“It’s blackmail,” said Cochrane without heat. “A pretty neat job of it, too. Babs, you see Holden about this. He’s a psychiatrist.” He turned to Alicia. “Why do you want to go? I don’t know whether it’ll be dangerous or not.”
“I married Johnny,” said Alicia. Her smile was composed. “I thought it would be wonderful to be able to trust somebody that nobody else could trust.” After a moment she added: “It would be, if one could.”
A few moments later she went away, very pleasantly and very calmly. Her husband had no sense of right or wrong—not in action, anyhow. She tried to keep him from doing too much damage by exercising the knowledge she had of what was fair and what was not. Cochrane grimaced and told Babs to make a note to talk to Holden. But there were other matters on hand, too. There were waivers to be signed by everybody who went along off Luna. Then Cochrane said thoughtfully:
“Alicia Keith would be a good name for film-tape ...”
He plunged into the mess of paper-work and haggling which somebody has to do before any achievement of consequence can come about. Pioneer efforts, in particular, require the same sort of clearing-away process as the settling of a frontier farm. Instead of trees to be chopped and dug up by the roots, there are the gratuitous obstructionists who have to be chopped off at the ankles in a business way, and the people who exercise infinite ingenuity trying to get a cut of something—anything—somebody else is doing. And of course there are the publicity-hounds. Since Spaceways was being financed on sales of publicity which could be turned on this product and that, publicity-hounds cut into its revenue and capital.

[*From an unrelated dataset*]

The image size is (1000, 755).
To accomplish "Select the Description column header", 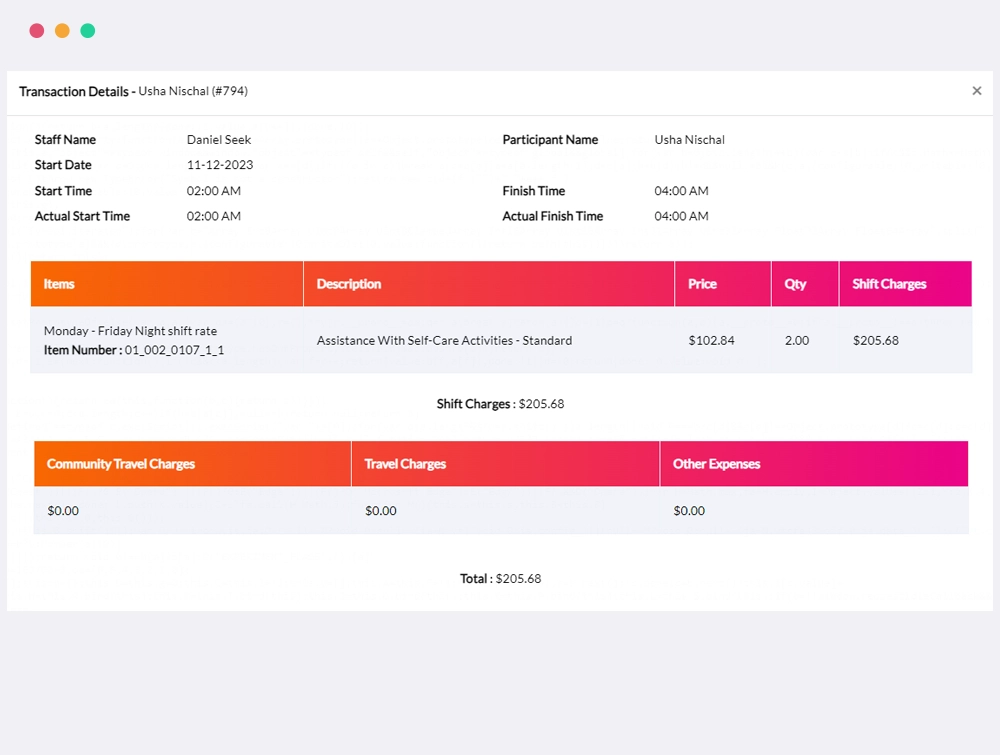I will (489, 284).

Back on Earth a crackpot inventor had a lawyer busily garnering free advertisement by press conferences about the injury done his client by Spaceways, Inc., who had stolen his invention to travel through space faster than light. Somebody in the Senate made a speech accusing the Spaceway project of being a political move by the party in power for some dire ultimate purpose.
Ultimately the crackpot inventor would get on the air and announce triumphantly that only part of his invention had been stolen, because he’d been too smart to write it down or tell anybody, and he wouldn’t tell anybody—not even a court—the full details of his invention unless paid twenty-five million in cash down, and royalties afterward. The project for a congressional investigation of Spaceways would die in committee.
But there were other griefs. The useless spaceship hulk had to be emptied of the mining-tools stored in it. This was done by men working in space-suits. Occupational rules required them to exert not more than one-fourth of the effort they would have done if working for themselves. When the ship was empty, air was released in it, and immediately froze to air-snow. So radiant heaters had to be installed and powered to warm up the hull to where an atmosphere could exist in it. Its generators had to be thawed from the metal-ice stage of brittleness and warmed to where they could be run without breaking themselves to bits.